Article:
⁂

CFC IN UKRAINE - HOW IT ALL STARTED

In 2017 Ukraine has undertaken to implement a minimum standard of the BEPS (Base Erosion and Profit Shifting) plan. It aims to counteract tax evasion and shifting profits from taxation.

Such a step was rather expected from the government of the country. Without implementing the minimum standard, Ukraine had a good chance of being blacklisted by the OECD (Organization for Economic Cooperation and Development).

Therefore, in 2018 an Law was passed implementing the BEPS plan in Ukraine. The Law provided for the implementation of 8 steps of the BEPS plan. In particular, the third step directly referred to the disclosure by residents of Ukraine of participation in various foreign structures.

Later, in 2020, the Law 466-IX came in force. It provided for the establishment of a controlled foreign company (CFC) regime in Ukraine.

In our opinion, the Ukrainian government acted shortsightedly when included private individuals in the list of persons who could be regarded as controllers in relation to foreign companies. This step was not envisaged by the BEPS plan and the experience of European countries shows that the CFC regime applies only to legal entities-controllers. Ukraine has simply followed the path of the Russian Federation, where the same CFC rules for individuals have been in place since 2015.

CFC IN UKRAINE

WHAT IS A CONTROLLED FOREIGN COMPANY

In simple terms, a CFC (controlled foreign company) is a structure that is incorporated abroad and owned or controlled by a resident of Ukraine.

Such a resident of Ukraine (controller) has a number of duties, i.a. to declare his foreign controlled company in Ukraine and submit reports. Residents of Ukraine are also obliged to pay taxes in Ukraine (in some cases) on the retained earnings of the CFC.

The controller can be either an individual or a legal entity.

A controlled foreign company can be a corporate legal entity (like an LLC for example), but also an entity which does not have all the signs of the legal entity (e.g. LP or trust under English Law).

WHO IS THE CONTROLLER

A controller is a resident of Ukraine (either individual or a company) who:

  • owns at least 50% of the foreign company;
  • owns at least 10% of a foreign company, provided that residents of Ukraince collectively own more than 50% of the foreign company. There is also some sort of transacional period during which in 2022 and 2023 the ownership threshold is considered to be 25% instead of 10%. The 10% thresholdd shall be effective starting from 2024.
  • actually controls the foreign company.

WHO IS THE RESIDENT OF UKRAINE

If either pint listed below applies to you, you are considered to be a tax resident of Ukraine:

  • Residing in Ukraine during 183 days in a calendar year;
  • Permanent domicile (place of residence) in Ukraine;
  • Center of vital interests in Ukraine (job, business, family).

Also note, that in case you are registerred as a private entrepreneur in Ukraine this migh also affect your tx residency status in Ukraine. Even if you have moved outside of Ukraine.

WHEN CFC RULES BECOME EFFECTIVE - 2022

The controlled foreign companies regime becomes effective in Ukraine starting from 1st January 2022. This means that individuals and legal entities directly or indirectly owning a share in a foreign company, or controlling a foreign company, have obligations in Ukraine to file reports on CFCs and to pay taxes on retained earnings of the CFC.

In 2023 (in some cases 2024), it will be necessary to submit the first CFC report based on the results of the year 2022.

⁂

What this task involves: Return the passage of the CFC article between "The controlled foreign" and "the year 2022.", inclusive, copied word for word. The data after this point is separate material, unrelated to the CFC article.

Information provided:
⁂

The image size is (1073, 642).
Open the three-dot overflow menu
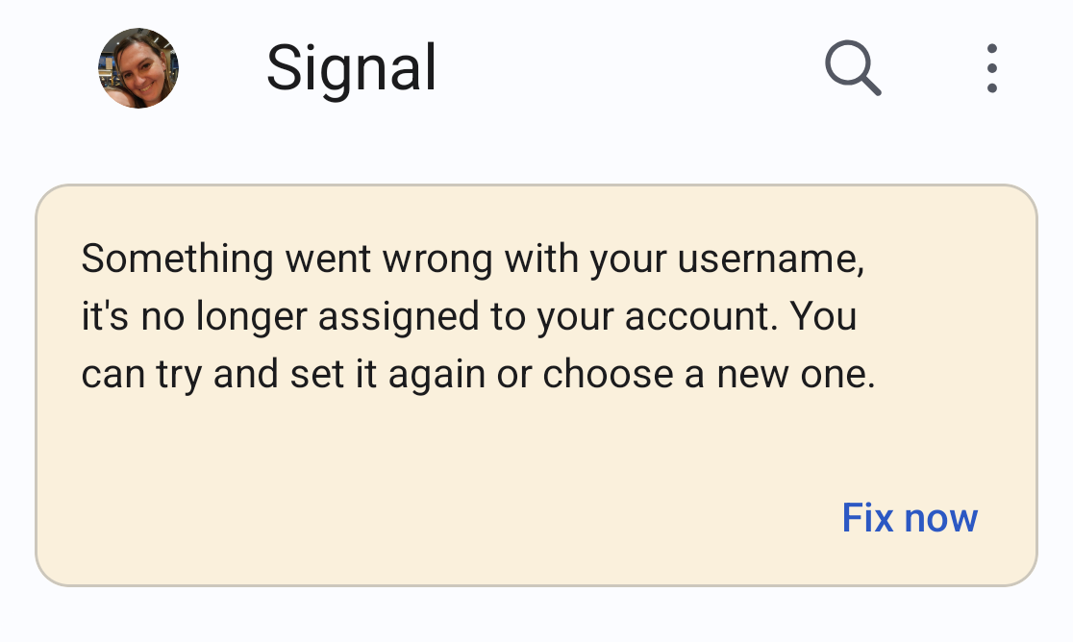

⁂

Solution to this problem:
The controlled foreign companies regime becomes effective in Ukraine starting from 1st January 2022. This means that individuals and legal entities directly or indirectly owning a share in a foreign company, or controlling a foreign company, have obligations in Ukraine to file reports on CFCs and to pay taxes on retained earnings of the CFC.

In 2023 (in some cases 2024), it will be necessary to submit the first CFC report based on the results of the year 2022.